# Cubase 9.5.30 full screen video lag on .mp4 format



## Allen Constantine (Jun 18, 2018)

Dear friends, 

I have a problem with my Cubase 9.5.30 videos, while in full screen mode. The videos have a massive stutter while playing them. Only tried the mp4 format. 

What do you think? What would be the problem?


----------



## Blakus (Jun 18, 2018)

I find that the Cubase Video engine is quite fussy with how videos are encoded. I nearly always have problems when I try to work with 1080p videos encoded by clients. I now use Adobe Premiere to re-encode the video quickly (30secs) into a more "Cubase friendly" format. Smooth playback is not usually dependent on which H.264 container is used (.mp4 etc) IME, but the H.264 encoding settings themselves.

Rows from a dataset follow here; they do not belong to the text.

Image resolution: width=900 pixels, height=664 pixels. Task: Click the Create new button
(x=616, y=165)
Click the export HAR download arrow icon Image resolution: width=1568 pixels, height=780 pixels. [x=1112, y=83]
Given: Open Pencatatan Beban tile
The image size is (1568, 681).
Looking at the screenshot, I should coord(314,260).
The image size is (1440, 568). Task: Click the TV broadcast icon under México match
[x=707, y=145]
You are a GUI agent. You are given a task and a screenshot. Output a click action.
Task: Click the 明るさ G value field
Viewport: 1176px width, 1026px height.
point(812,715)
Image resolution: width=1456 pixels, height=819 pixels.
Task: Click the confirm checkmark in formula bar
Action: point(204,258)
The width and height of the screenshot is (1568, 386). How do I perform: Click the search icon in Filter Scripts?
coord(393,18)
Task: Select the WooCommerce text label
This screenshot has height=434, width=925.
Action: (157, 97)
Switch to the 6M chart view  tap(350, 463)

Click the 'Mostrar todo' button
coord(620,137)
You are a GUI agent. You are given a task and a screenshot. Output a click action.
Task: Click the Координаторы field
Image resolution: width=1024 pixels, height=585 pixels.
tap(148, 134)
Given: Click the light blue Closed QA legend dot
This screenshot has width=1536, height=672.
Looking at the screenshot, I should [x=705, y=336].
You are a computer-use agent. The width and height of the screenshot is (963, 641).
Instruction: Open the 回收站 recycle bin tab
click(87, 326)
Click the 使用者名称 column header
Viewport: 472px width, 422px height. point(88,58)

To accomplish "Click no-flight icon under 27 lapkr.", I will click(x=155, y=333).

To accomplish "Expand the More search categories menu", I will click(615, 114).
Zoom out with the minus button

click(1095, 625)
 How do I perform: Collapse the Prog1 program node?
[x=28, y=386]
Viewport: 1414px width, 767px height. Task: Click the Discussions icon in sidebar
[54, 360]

This is from Steinberg's website:





The main setting that makes a difference for me is setting the Key Frame interval/distance to 1.
I'm not sure if this will fix your problem, but this fixes my problems. I feel like the Cubase Video engine still needs a bit of work.

Also, most of the time I don't need 1080p, so I change it to 720p while I'm at it to save resources


----------



## EvilDragon (Jun 18, 2018)

This has nothing to do with Kontakt? Mods, please move thread.


----------